But to get back to those who in their turn look up to me in all my humble achievements. Perhaps the most difficult thing for aspiring writers, said writer Robert Wilson, is to know what to write. Or more precisely, what to write about. I had this problem. I happen to be a person who grew up with both African and Western cultural influences. I’m neither pink nor brown. I’m at home in a Luoland Pakruok  Feast as I am in the Bavarian Oktoberfest.  I pour over a good Camara Laye and Mariama Bâ books as I do over a good Le Carré and Frederick Forsyth. My only "weakness" is my preference for British English, my mother tongue, in my own writing. But that does not say I wouldn't put my Laye or le Carré aside when I grab a good Grisham or Dan Brown. Yes, thrillers fascinate me, followed by the romance genre. And, to quote a Jeffrey Archer title, thereby hangs a tale.

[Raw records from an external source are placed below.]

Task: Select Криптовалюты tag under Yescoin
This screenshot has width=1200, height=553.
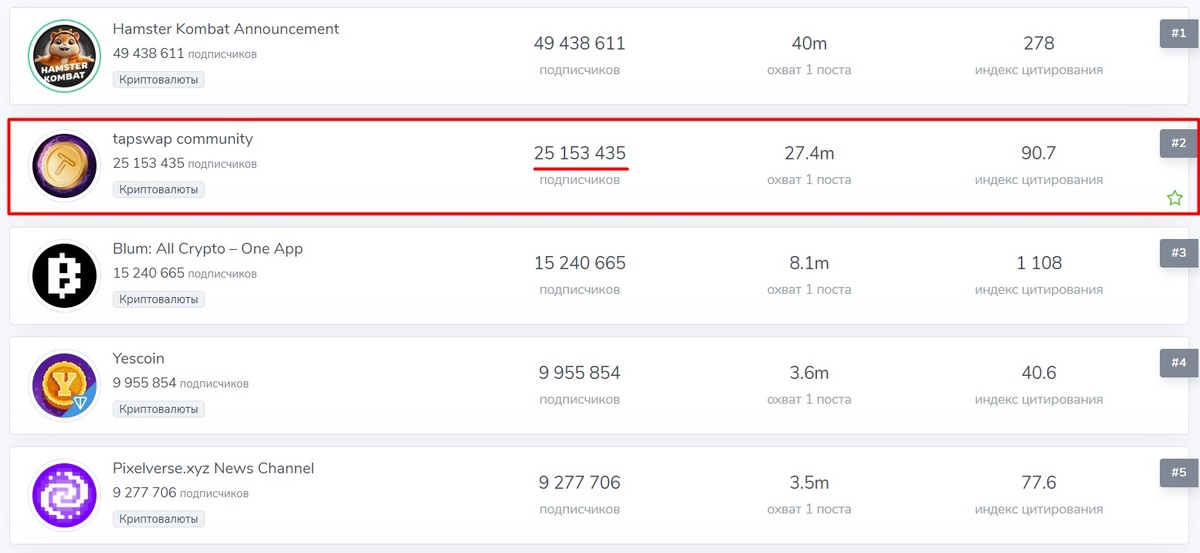Action: click(159, 409)
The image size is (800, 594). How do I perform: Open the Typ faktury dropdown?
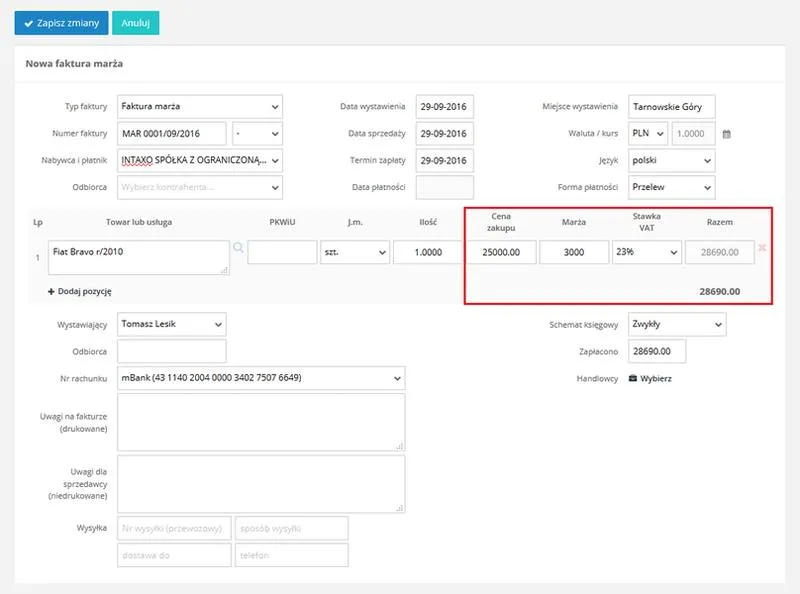click(x=200, y=107)
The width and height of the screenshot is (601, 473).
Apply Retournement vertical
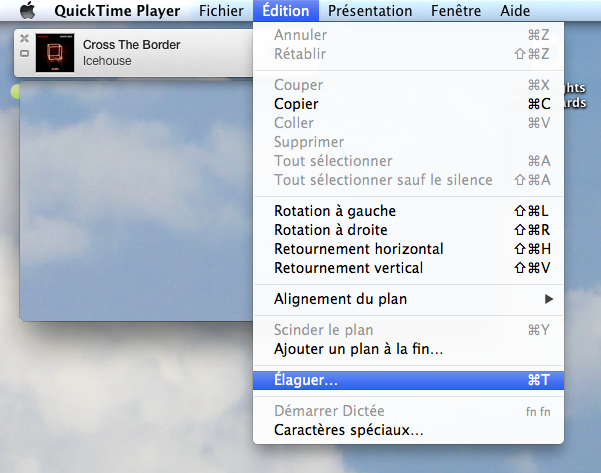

My own romance books, all of them without fail so far, involve interracial love relationships. The Bound to Tradition trilogy, which won me the African Writer of the Year Achiever Award 2013 in the Netherlands, and first published by Bruce Cook, is one good such an example. This is an aspect of writing that often plagues me – I prefer to write about what I know even if I do bring the famous “What if…” into play. My novels tend to be opulent since I’m acquainted with that world and can move around it with ease.  But I can also put the millionaire right in the middle of a poor hut in the African jungle and do a mix of dialogue because I love the mind games of cultural differences. We all have cultural spectacles and earphones so that one and the same words are interpreted differently using these cultural spectacles and earphones.

Let me give an example of what I mean by this in a scene from Bound to Tradition Book 1: The Dream:

[Erik, a Swedish industrialist, has come to the Luoland village to ask Grandfather Solomon for the hand of Khira, Solomon’s granddaughter. But Erik is also time-conscious as a businessman and Westerner, while Solomon is the laidback African granddad and wants to figuratively converse about the entire human history and the animal kingdom if need be, before coming to the point – because in his culture that is the polite etiquette. In Erik’s culture, however, time is money, so he has no time for shillyshallying and wants to come straight to the point. Having done his cultural homework on Solomon’s mindset, Erik knows that the only way to move things quickly forward is to provoke Solomon’s anger and make the old man want to be rid of him soonest.]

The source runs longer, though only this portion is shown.